Cependant, comme on peut le lire sur le site du Musée de la mémoire vivante (http://www.memoirevivante.org/SousOnglets/AfficheSousOnglet?SousOngletId=2),
« des recherches récentes laissent plutôt croire que la maison aurait été construite au lendemain de la Conquête, vraisemblablement au tout début du 19e siècle. En effet, selon des analyses dendrochronologiques effectuées par la firme Dendrolab en 2010, la maison actuelle aurait été construite vers 1809-1810. Certes, on retrouve dans le bâtiment des lambourdes datant du 18e siècle, mais, à l’époque, il n’était pas rare d’utiliser des pièces de bois provenant d’autres bâtiments ».
En somme, si Jacques Dupont (1723-1799) a donné le couvert aux Anglais en 1759 ─ ce qui reste à prouver ─, ce n’est vraisemblablement pas dans la maison qu’on trouve aujourd’hui au 851, avenue de Gaspé est.
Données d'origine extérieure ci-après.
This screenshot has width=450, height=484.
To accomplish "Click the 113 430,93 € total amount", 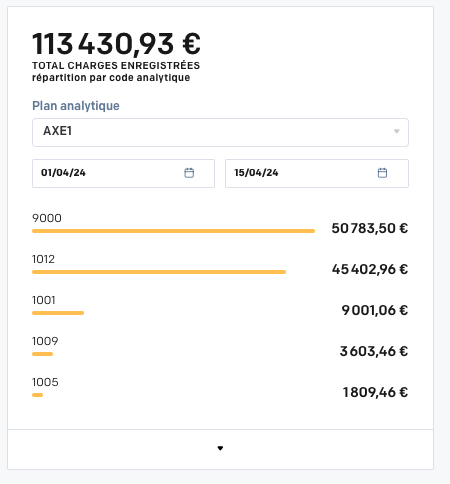I will tap(116, 44).
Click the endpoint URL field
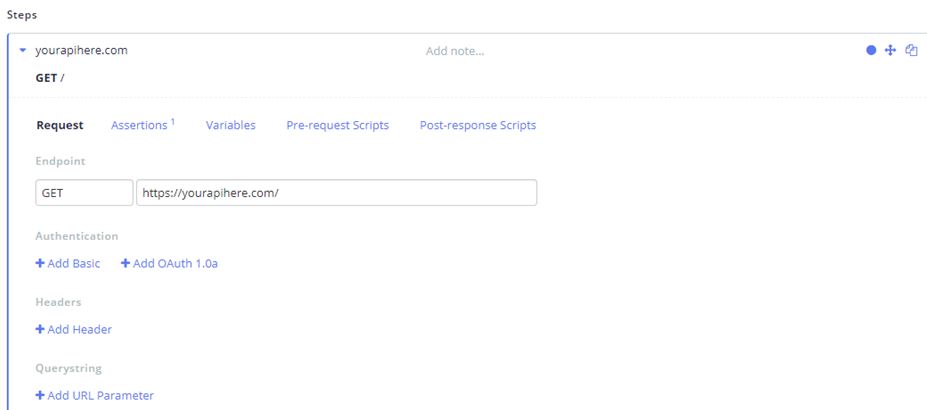Screen dimensions: 927x410 point(336,193)
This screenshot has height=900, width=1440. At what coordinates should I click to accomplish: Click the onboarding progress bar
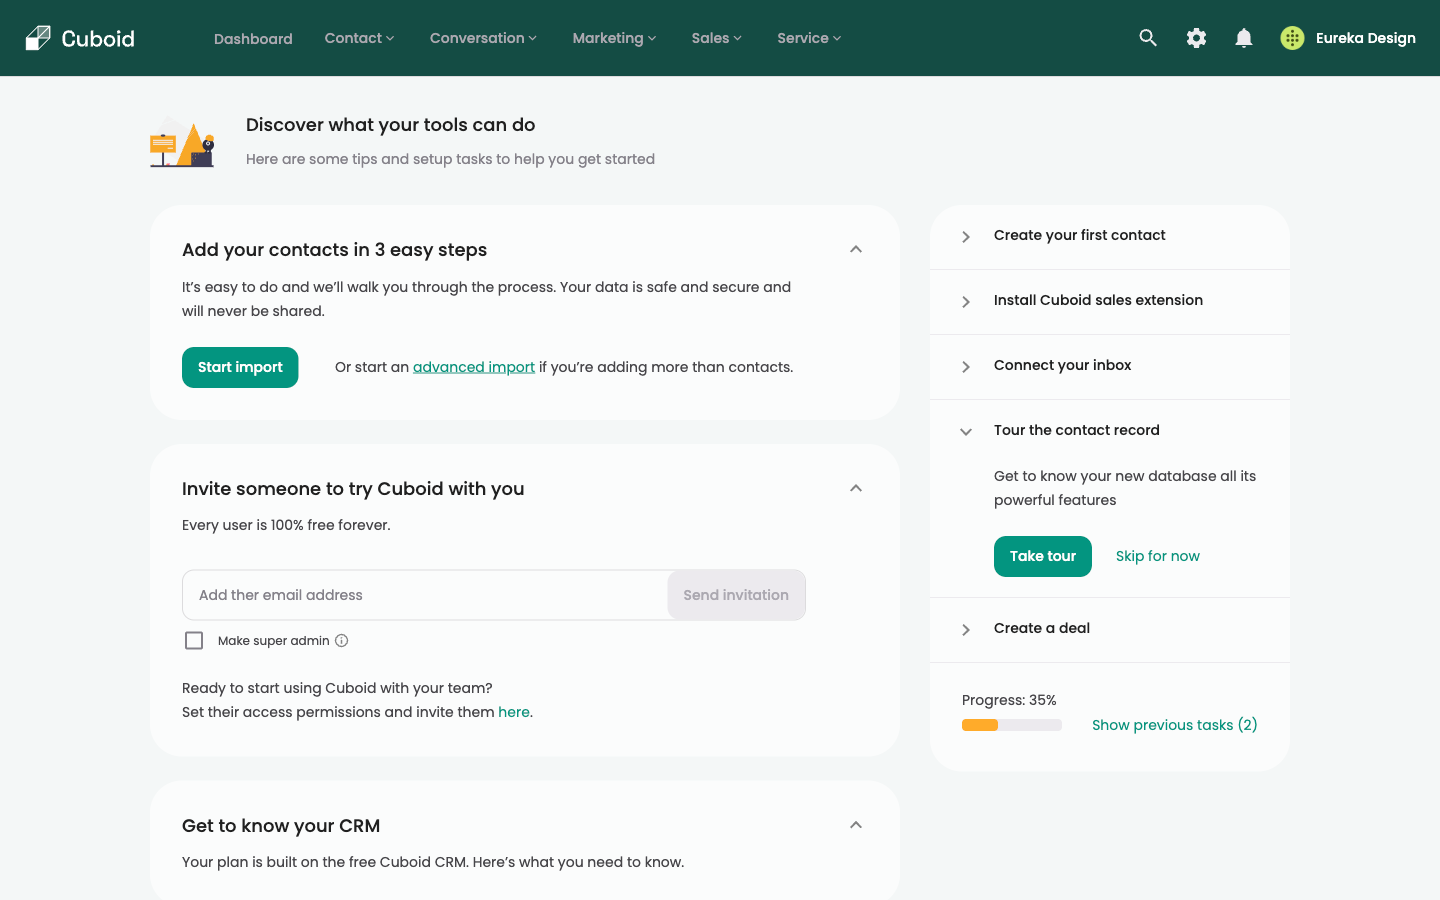(1011, 725)
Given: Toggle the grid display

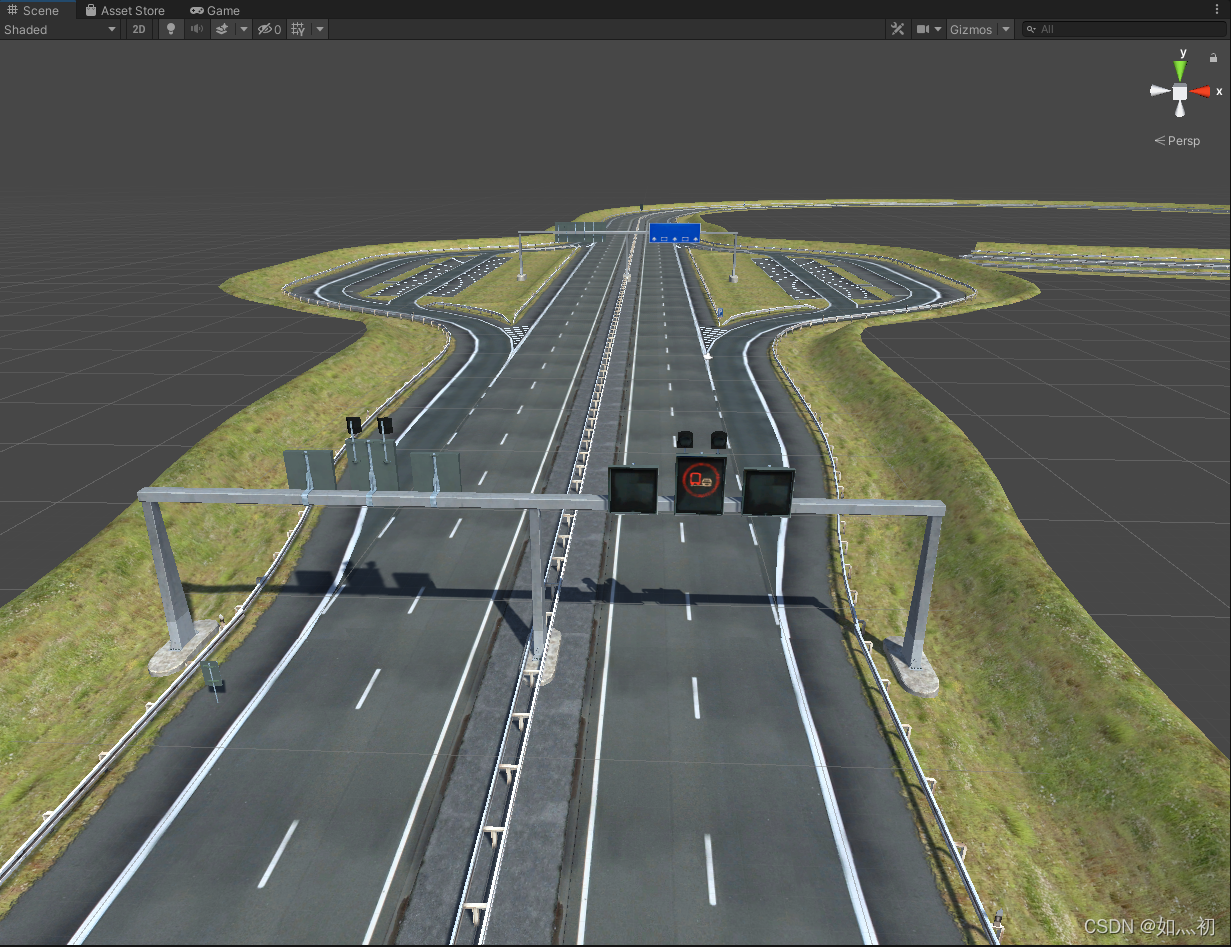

Et la « maison du traître » s’avère une autre belle légende de Saint-Jean-Port-Joli, comme la « prison », à l’autre extrémité de la paroisse.
Sources :
Au pays des miens. Récits de vie et généalogies de Saint-Jean-Port-Joli, Cap Saint-Ignace, La Plume d’oie, 2001, p. 197.
Comité culturel de la municipalité de Saint-Jean-Port-Joli, Circuit du patrimoine bâti de Saint-Jean-Port-Joli [brochure], 2008, p. 32.
Firme DendroLab, Datation de la maison Ouellet. Compte-rendu #2010-04, Saint-Jean-Port-Joli, 17 avril 2010, p. 19-21.
Ouellet, Gérard, Ma paroisse, Québec, Éditions du Pilier, 1946.
Saint-Pierre, Angéline, Hommage aux bâtisseurs, Cap-Saint-Ignace, La Plume d’oie, 2003, p. 22.